(Source data)

▬▬▬▬▬▬

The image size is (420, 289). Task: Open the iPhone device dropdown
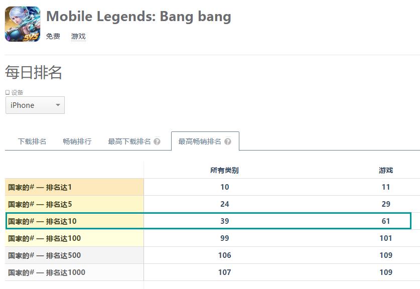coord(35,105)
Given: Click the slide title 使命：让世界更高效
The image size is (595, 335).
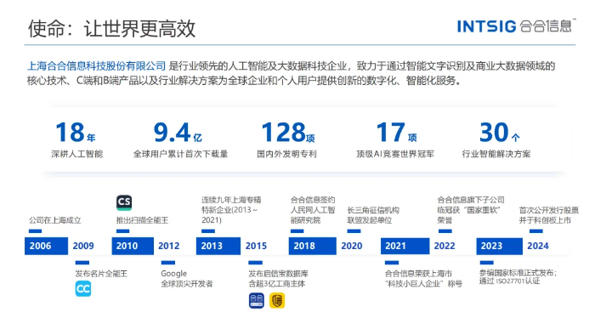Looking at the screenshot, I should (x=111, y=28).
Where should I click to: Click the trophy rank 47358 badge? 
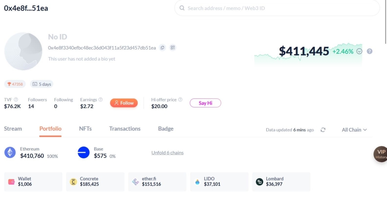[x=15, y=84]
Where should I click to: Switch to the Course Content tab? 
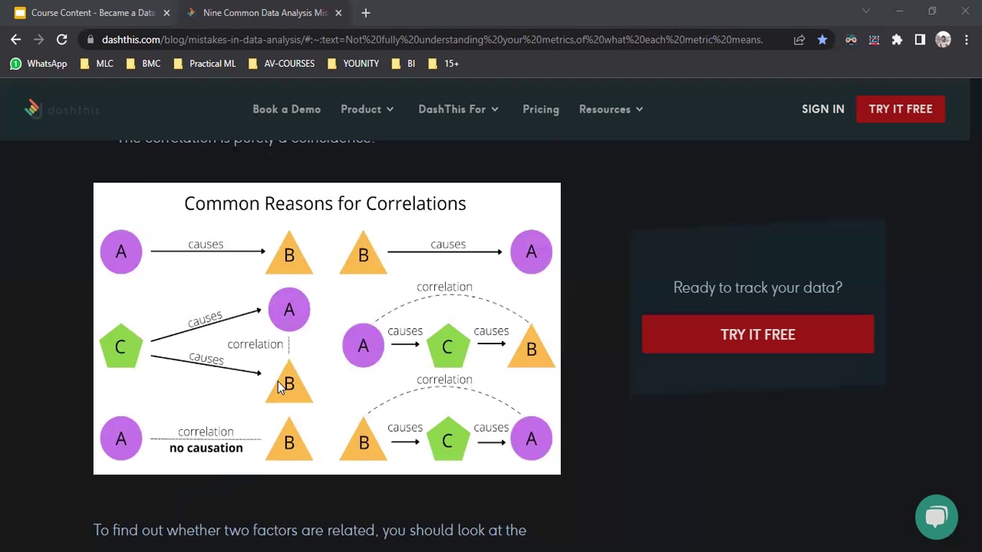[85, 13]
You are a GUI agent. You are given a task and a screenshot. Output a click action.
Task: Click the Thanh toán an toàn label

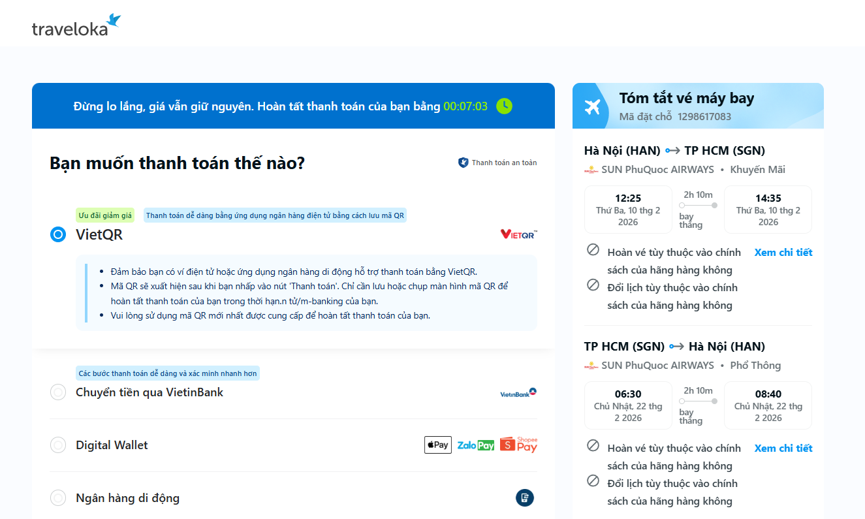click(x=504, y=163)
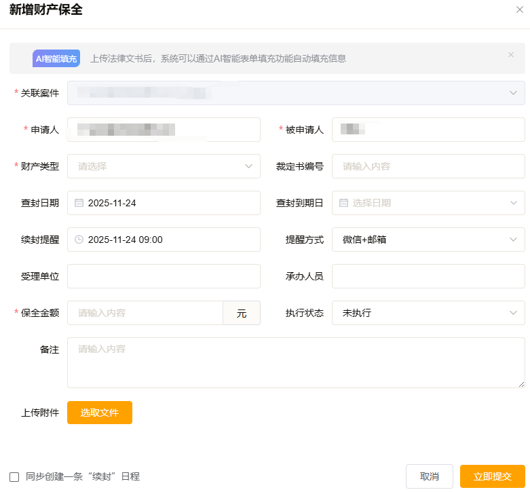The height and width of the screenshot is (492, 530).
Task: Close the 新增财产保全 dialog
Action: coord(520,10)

▬▬▬▬▬▬

** Problem **
Could you restate each record word for word, keeping the pictures out?

** Output of the exercise **
The image size is (420, 289). Task: Open the iPhone device dropdown
coord(35,105)
Given: Click the slide title 使命：让世界更高效
The image size is (595, 335).
Looking at the screenshot, I should (x=111, y=28).
Where should I click to: Click the trophy rank 47358 badge? 
[x=15, y=84]
Where should I click to: Switch to the Course Content tab? 
[85, 13]
You are a GUI agent. You are given a task and a screenshot. Output a click action.
Task: Click the Thanh toán an toàn label

click(x=504, y=163)
The height and width of the screenshot is (492, 530).
Task: Close the 新增财产保全 dialog
Action: coord(520,10)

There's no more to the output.